◆ PROBLEM STATEMENT
Give back each entry word for word, but drop the images.

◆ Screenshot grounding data

--- --- ---

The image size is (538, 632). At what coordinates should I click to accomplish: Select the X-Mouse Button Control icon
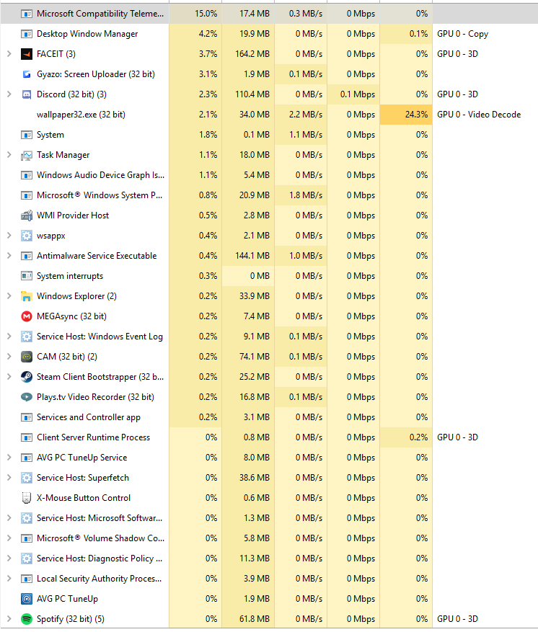27,498
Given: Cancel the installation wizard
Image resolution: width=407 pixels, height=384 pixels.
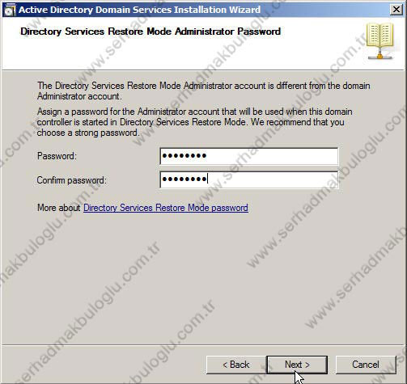Looking at the screenshot, I should [x=366, y=365].
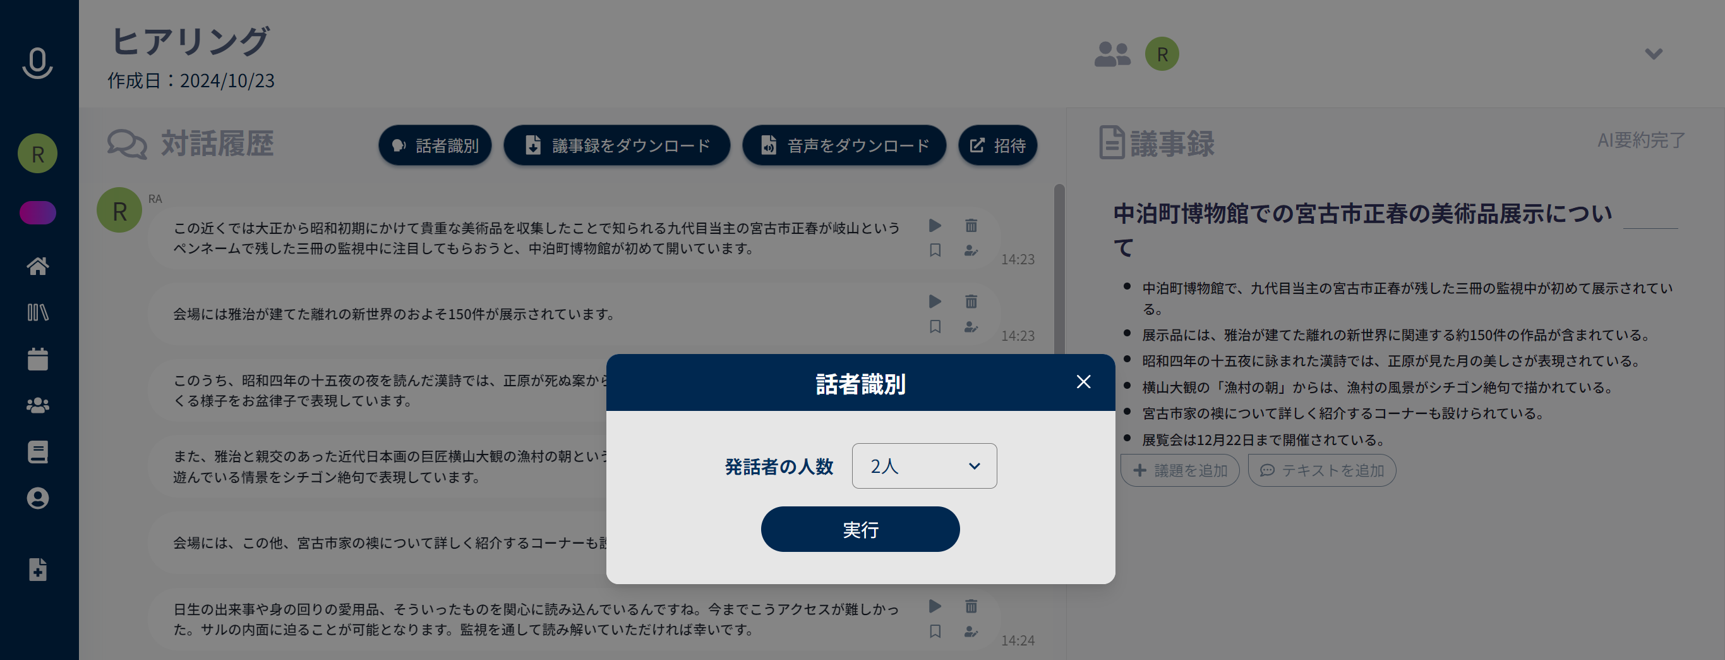Bookmark the 150件 exhibition message

pos(935,327)
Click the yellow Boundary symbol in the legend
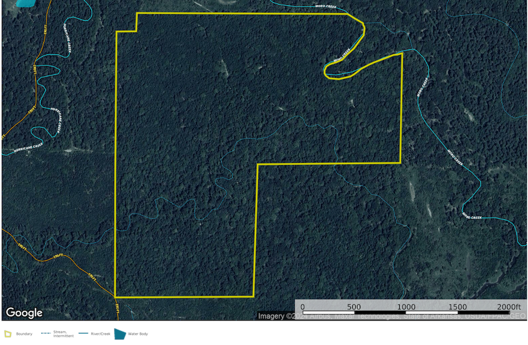Screen dimensions: 528x345 (7, 333)
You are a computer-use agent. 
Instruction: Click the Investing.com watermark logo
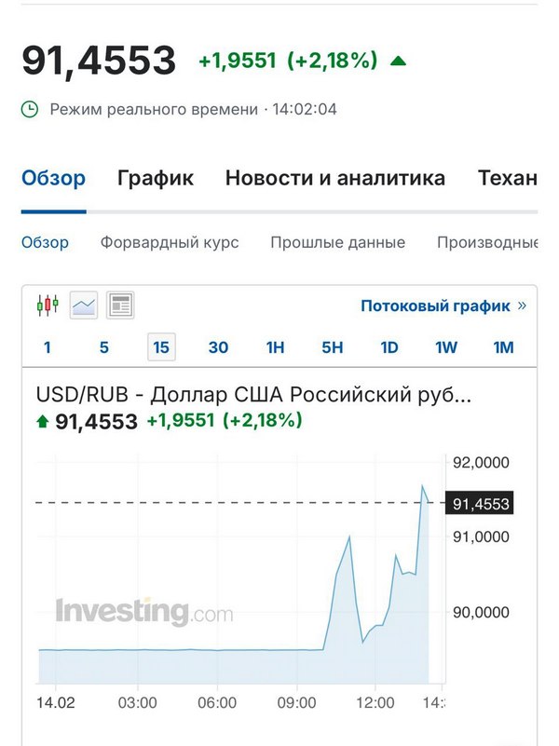pos(144,611)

--- --- ---

◆ RESULT OF THIS TASK
The image size is (538, 632). At what coordinates should I click to accomplish: Select the X-Mouse Button Control icon
27,498
Given: Cancel the installation wizard
Image resolution: width=407 pixels, height=384 pixels.
Looking at the screenshot, I should [x=366, y=365].
Bookmark the 150件 exhibition message

pos(935,327)
Click the yellow Boundary symbol in the legend
Screen dimensions: 528x345 (7, 333)
You are a computer-use agent. 
Instruction: Click the Investing.com watermark logo
pos(144,611)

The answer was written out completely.